**WORK ORDER:**
Please filter the data down to the lines that include the word "Select" and copy them.

**THE INPUT:**
· · · ·

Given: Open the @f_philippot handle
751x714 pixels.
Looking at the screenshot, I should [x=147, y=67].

· · · ·

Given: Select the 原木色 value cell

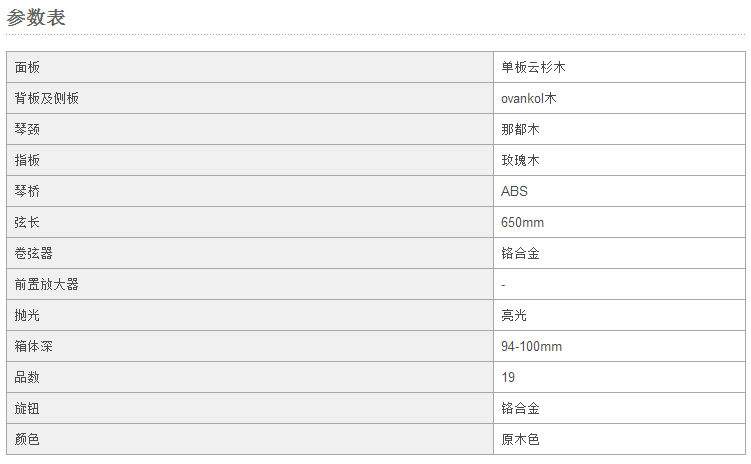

· · · ·

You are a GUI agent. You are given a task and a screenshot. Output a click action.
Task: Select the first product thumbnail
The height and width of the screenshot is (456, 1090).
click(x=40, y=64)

· · · ·

**RESPONSE FOR THIS EXERCISE:**
Given: Select the 原木色 value cell
Task: Select the first product thumbnail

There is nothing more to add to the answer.